[Supplied text]:
Empress Of

Me

BY Stephen CarlickPublished Sep 8, 2015

8
When Lorely Rodriguez started posting Colorminutes, a series of minute-long musical compositions, to YouTube a few years ago under the name Empress Of, she wanted them to be heard with as little context as possible. She attached no picture or information about herself; the songs were simply titled "1" through "15," and featured only a block of colour as artwork. Now, following a couple of successful EPs and increased exposure, Rodriguez's debut full-length arrives with her image on the cover and an even more telling title: Me.
 
Self-produced and written almost entirely while isolated in a lake house outside of Mexico City, Me is Rodriguez' most fully-formed artistic statement yet, an intensely personal, self-assured outing that cements her as a powerhouse producer, sonically harkening back to her Colorminutes days and establishing her as an expert songwriter. She demonstrates her versatility early on the opening one-two of "Everything is You" and "Water Water": the former is a sparse and snapping ode to new love, buoyed by hi-hat rolls and cooed gently in her lilting alto; the latter is a pulsing, reverb-splashed anthem about the privilege of having access to clean drinking water with a hooky bridge that shifts keys almost imperceptibly.

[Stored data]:
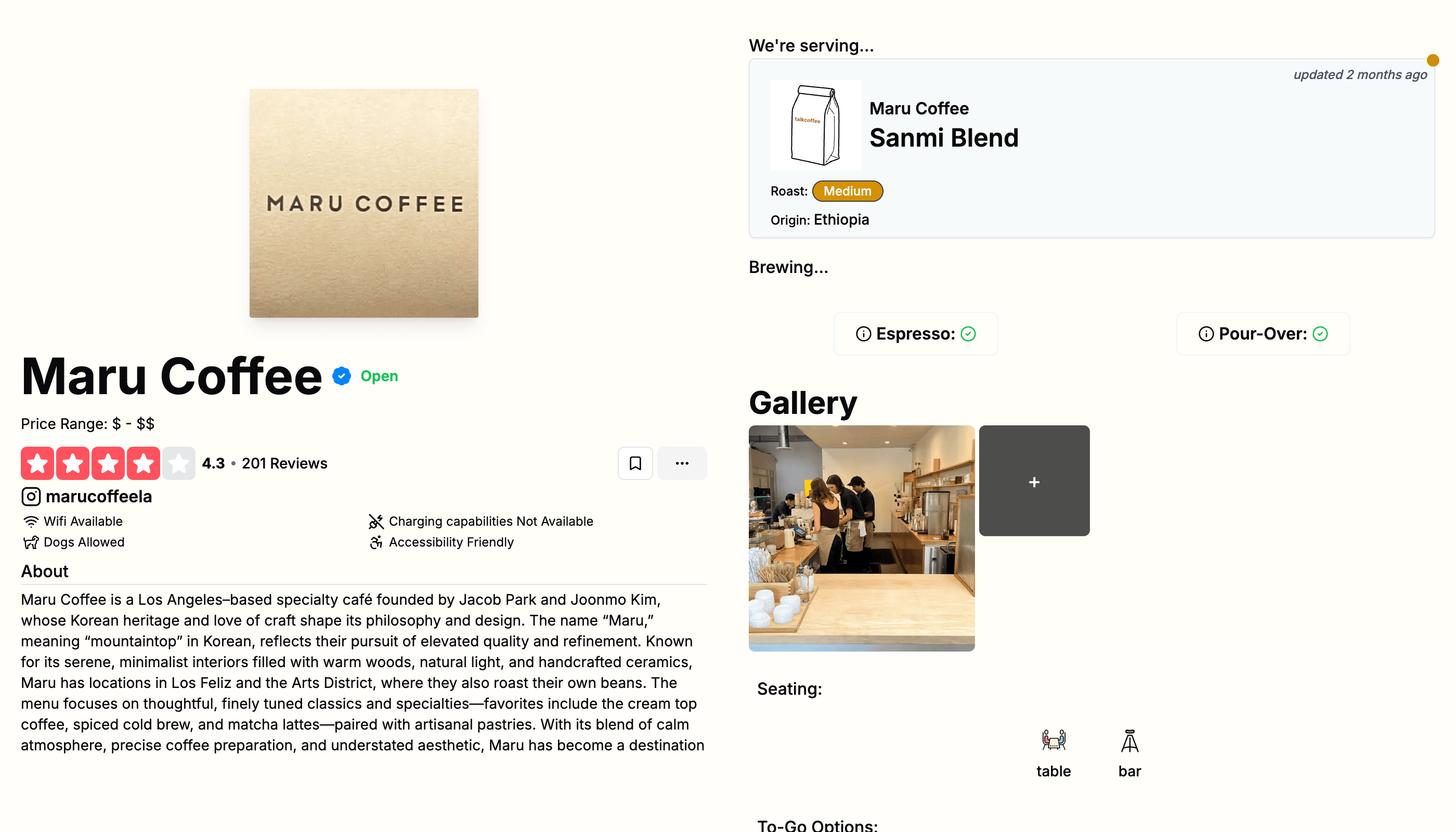Open the Espresso info icon

click(x=863, y=334)
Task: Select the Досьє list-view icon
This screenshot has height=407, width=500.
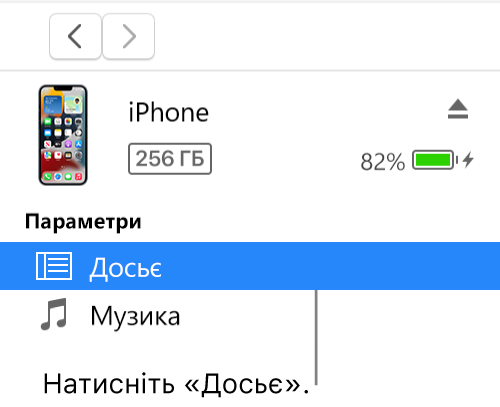Action: 54,266

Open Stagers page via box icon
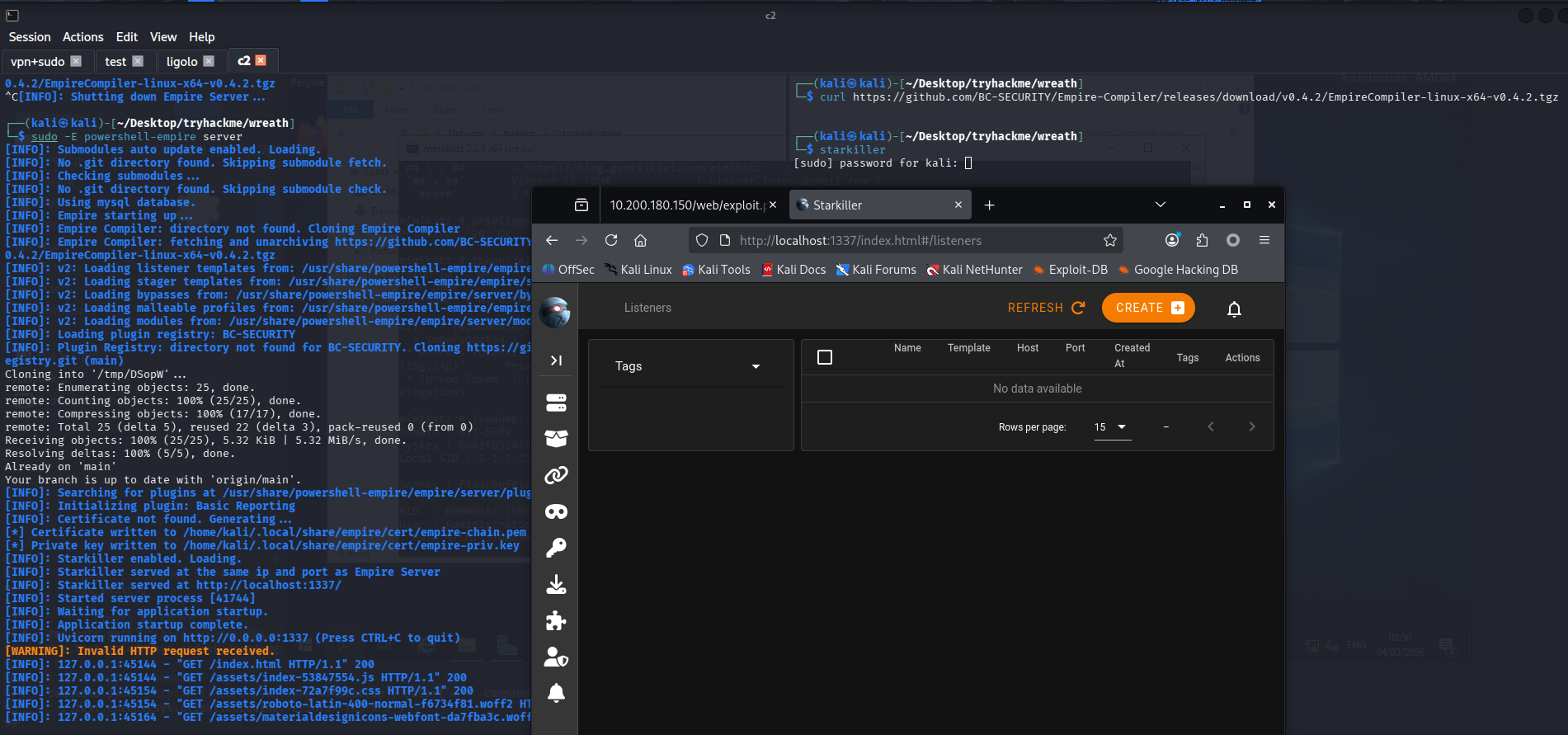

[Brief 1]: Copy the stretch of the album review from "BY Stephen CarlickPublished" through "telling title: Me.".
[Brief 2]: List every release and song by Rodriguez that the album review mentions by title, leaving out the numbered titles of the individual Colorminutes pieces.

[Your solution 1]:
BY Stephen CarlickPublished Sep 8, 2015

8
When Lorely Rodriguez started posting Colorminutes, a series of minute-long musical compositions, to YouTube a few years ago under the name Empress Of, she wanted them to be heard with as little context as possible. She attached no picture or information about herself; the songs were simply titled "1" through "15," and featured only a block of colour as artwork. Now, following a couple of successful EPs and increased exposure, Rodriguez's debut full-length arrives with her image on the cover and an even more telling title: Me.

[Your solution 2]:
Colorminutes
Me
"Everything is You"
"Water Water"